(Saved data entries)
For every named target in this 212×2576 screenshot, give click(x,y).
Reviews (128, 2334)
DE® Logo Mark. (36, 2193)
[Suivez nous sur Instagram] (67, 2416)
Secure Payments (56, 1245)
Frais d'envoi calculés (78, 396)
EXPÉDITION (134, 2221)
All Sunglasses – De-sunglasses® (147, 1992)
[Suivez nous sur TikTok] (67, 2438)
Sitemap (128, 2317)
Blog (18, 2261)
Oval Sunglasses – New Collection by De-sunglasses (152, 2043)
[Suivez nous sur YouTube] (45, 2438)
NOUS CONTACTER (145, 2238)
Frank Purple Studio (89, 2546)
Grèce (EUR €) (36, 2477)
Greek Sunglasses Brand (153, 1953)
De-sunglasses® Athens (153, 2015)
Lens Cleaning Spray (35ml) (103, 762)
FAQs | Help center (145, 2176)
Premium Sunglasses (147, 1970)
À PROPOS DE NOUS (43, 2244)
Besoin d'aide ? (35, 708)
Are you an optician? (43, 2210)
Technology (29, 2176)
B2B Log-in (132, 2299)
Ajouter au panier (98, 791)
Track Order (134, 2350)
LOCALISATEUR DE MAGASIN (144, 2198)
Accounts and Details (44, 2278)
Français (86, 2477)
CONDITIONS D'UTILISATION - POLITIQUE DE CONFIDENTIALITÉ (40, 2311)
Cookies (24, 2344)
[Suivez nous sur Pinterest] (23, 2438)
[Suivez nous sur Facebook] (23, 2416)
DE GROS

(What the task asks) The entries above, copied exactly, form the whole answer.

(Response below)
For every named target in this 212×2576 screenshot, give click(x,y).
Reviews (128, 2334)
DE® Logo Mark. (36, 2193)
[Suivez nous sur Instagram] (67, 2416)
Secure Payments (56, 1245)
Frais d'envoi calculés (78, 396)
EXPÉDITION (134, 2221)
All Sunglasses – De-sunglasses® (147, 1992)
[Suivez nous sur TikTok] (67, 2438)
Sitemap (128, 2317)
Blog (18, 2261)
Oval Sunglasses – New Collection by De-sunglasses (152, 2043)
[Suivez nous sur YouTube] (45, 2438)
NOUS CONTACTER (145, 2238)
Frank Purple Studio (89, 2546)
Grèce (EUR €) (36, 2477)
Greek Sunglasses Brand (153, 1953)
De-sunglasses® Athens (153, 2015)
Lens Cleaning Spray (35ml) (103, 762)
FAQs | Help center (145, 2176)
Premium Sunglasses (147, 1970)
À PROPOS DE NOUS (43, 2244)
Besoin d'aide ? (35, 708)
Are you an optician? (43, 2210)
Technology (29, 2176)
B2B Log-in (132, 2299)
Ajouter au panier (98, 791)
Track Order (134, 2350)
LOCALISATEUR DE MAGASIN (144, 2198)
Accounts and Details (44, 2278)
Français (86, 2477)
CONDITIONS D'UTILISATION - POLITIQUE DE CONFIDENTIALITÉ (40, 2311)
Cookies (24, 2344)
[Suivez nous sur Pinterest] (23, 2438)
[Suivez nous sur Facebook] (23, 2416)
DE GROS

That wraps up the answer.